= CONJUNTO DE TAREAS =
• 1. Responde estas preguntas sobre el texto acerca de la luz y el bautismo.
(a) ¿Qué nombre dio la Iglesia antigua al bautismo?
(b) ¿Qué ya no puede verse cuando se iluminan las ciudades de manera tan deslumbrante?
(c) ¿Con qué símbolo presenta la Iglesia el misterio de la luz en la Vigilia Pascual?
• 2. Prosigue el texto sobre la luz y el bautismo a partir de su última oración.
____ TEXTO DE LECTURA
Pero, ¿cómo puede suceder esto? ¿Cómo puede llegar todo esto a nosotros
sin que se quede sólo en palabras sino que sea una realidad en la que
estamos inmersos? Por el sacramento del bautismo y la profesión de la
fe, el Señor ha construido un puente para nosotros, a través del cual el
nuevo día viene a nosotros. En el bautismo, el Señor dice a aquel que
lo recibe: Fiat lux, que exista la luz. El nuevo día, el día de la vida
indestructible llega también para nosotros. Cristo nos toma de la mano. A
partir de ahora él te apoyará y así entrarás en la luz, en la vida
verdadera. Por eso, la Iglesia antigua ha llamado al bautismo photismos,
iluminación.
¿Por qué? La oscuridad amenaza verdaderamente al hombre porque, sí,
éste puede ver y examinar las cosas tangibles, materiales, pero no a
dónde va el mundo y de dónde procede. A dónde va nuestra propia vida.
Qué es el bien y qué es el mal. La oscuridad acerca de Dios y sus
valores son la verdadera amenaza para nuestra existencia y para el mundo
en general. Si Dios y los valores, la diferencia entre el bien y el
mal, permanecen en la oscuridad, entonces todas las otras iluminaciones
que nos dan un poder tan increíble, no son sólo progreso, sino que son
al mismo tiempo también amenazas que nos ponen en peligro, a nosotros y
al mundo. Hoy podemos iluminar nuestras ciudades de manera tan
deslumbrante que ya no pueden verse las estrellas del cielo. ¿Acaso no
es esta una imagen de la problemática de nuestro ser ilustrado? En las
cosas materiales, sabemos y podemos tanto, pero lo que va más allá de
esto, Dios y el bien, ya no lo conseguimos identificar. Por eso la fe,
que nos muestra la luz de Dios, es la verdadera iluminación, es una
irrupción de la luz de Dios en nuestro mundo, una apertura de nuestros
ojos a la verdadera luz.
Queridos amigos, quisiera por último añadir todavía una anotación sobre
la luz y la iluminación. En la Vigilia Pascual, la noche de la nueva
creación, la Iglesia presenta el misterio de la luz con un símbolo del
todo particular y muy humilde: el cirio pascual. Esta es una luz que
vive en virtud del sacrificio. La luz de la vela ilumina consumiéndose a
sí misma. Da luz dándose a sí misma. Así, representa de manera
maravillosa el misterio pascual de Cristo que se entrega a sí mismo, y
de este modo da mucha luz. Otro aspecto sobre el cual podemos
reflexionar es que la luz de la vela es fuego. El fuego es una fuerza
que forja el mundo, un poder que transforma. Y el fuego da calor.
________
____ ENTRADAS MOSTRADAS
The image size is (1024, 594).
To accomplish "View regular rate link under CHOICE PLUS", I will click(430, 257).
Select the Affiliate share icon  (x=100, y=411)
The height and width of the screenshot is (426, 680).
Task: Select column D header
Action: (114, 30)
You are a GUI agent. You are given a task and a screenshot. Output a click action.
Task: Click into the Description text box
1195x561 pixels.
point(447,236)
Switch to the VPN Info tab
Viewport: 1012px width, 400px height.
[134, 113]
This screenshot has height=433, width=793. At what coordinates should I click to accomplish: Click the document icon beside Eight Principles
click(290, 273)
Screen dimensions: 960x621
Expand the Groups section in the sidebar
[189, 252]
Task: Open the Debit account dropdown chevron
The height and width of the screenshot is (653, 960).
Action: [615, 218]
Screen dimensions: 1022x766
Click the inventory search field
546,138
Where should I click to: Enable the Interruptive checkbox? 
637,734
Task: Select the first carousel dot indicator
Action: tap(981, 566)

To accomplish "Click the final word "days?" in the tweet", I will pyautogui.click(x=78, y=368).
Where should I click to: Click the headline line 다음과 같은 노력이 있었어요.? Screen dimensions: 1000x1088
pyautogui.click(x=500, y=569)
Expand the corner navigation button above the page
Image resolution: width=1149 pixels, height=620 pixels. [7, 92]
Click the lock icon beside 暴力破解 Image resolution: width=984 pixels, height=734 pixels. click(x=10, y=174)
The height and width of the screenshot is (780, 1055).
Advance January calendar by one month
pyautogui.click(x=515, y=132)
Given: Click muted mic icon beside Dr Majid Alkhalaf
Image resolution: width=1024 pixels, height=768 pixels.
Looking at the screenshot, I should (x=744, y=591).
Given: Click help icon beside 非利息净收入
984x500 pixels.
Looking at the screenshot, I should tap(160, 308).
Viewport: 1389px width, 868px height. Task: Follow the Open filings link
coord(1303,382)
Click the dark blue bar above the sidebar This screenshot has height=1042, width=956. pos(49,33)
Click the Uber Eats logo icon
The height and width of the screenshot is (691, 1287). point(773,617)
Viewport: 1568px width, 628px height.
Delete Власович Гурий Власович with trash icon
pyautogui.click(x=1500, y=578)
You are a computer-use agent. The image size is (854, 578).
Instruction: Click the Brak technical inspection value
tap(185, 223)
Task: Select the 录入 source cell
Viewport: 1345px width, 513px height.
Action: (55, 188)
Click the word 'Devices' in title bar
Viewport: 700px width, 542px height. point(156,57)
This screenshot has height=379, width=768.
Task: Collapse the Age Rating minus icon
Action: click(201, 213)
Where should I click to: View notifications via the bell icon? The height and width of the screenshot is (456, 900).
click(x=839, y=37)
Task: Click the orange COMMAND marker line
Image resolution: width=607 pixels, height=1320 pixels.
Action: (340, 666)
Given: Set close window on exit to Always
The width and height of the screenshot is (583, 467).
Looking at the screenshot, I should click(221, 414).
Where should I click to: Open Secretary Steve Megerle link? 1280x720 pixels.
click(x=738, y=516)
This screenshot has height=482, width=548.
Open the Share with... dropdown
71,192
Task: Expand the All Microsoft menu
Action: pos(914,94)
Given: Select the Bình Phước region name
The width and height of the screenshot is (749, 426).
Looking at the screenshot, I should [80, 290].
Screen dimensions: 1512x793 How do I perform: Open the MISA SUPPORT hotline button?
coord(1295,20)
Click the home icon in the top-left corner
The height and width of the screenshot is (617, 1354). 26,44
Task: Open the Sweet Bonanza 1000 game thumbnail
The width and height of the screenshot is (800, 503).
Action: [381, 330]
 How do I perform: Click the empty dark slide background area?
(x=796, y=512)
________
= RESPUESTAS POR TAREA =
• 1.
(a) Photismos, es decir, iluminación.
(b) Las estrellas del cielo.
(c) Con el cirio pascual.

• 2.
También en esto se hace nuevamente visible el misterio de Cristo.
Cristo, la luz, es fuego, es llama que destruye el mal, transformando
así al mundo y a nosotros mismos. Como reza una palabra de Jesús que nos
ha llegado a través de Orígenes, «quien está cerca de mí, está cerca
del fuego». Y este fuego es al mismo tiempo calor, no una luz fría, sino
una luz en la que salen a nuestro encuentro el calor y la bondad de
Dios.
El gran himno del Exsultet, que el diácono canta al comienzo de la
liturgia de Pascua, nos hace notar, muy calladamente, otro detalle más.
Nos recuerda que este objeto, el cirio, se debe principalmente a la
labor de las abejas. Así, toda la creación entra en juego. En el cirio,
la creación se convierte en portadora de luz. Pero, según los Padres,
también hay una referencia implícita a la Iglesia. La cooperación de la
comunidad viva de los fieles en la Iglesia es algo parecido al trabajo
de las abejas. Construye la comunidad de la luz. Podemos ver así también
en el cirio una referencia a nosotros y a nuestra comunión en la
comunidad de la Iglesia, que existe para que la luz de Cristo pueda
iluminar al mundo.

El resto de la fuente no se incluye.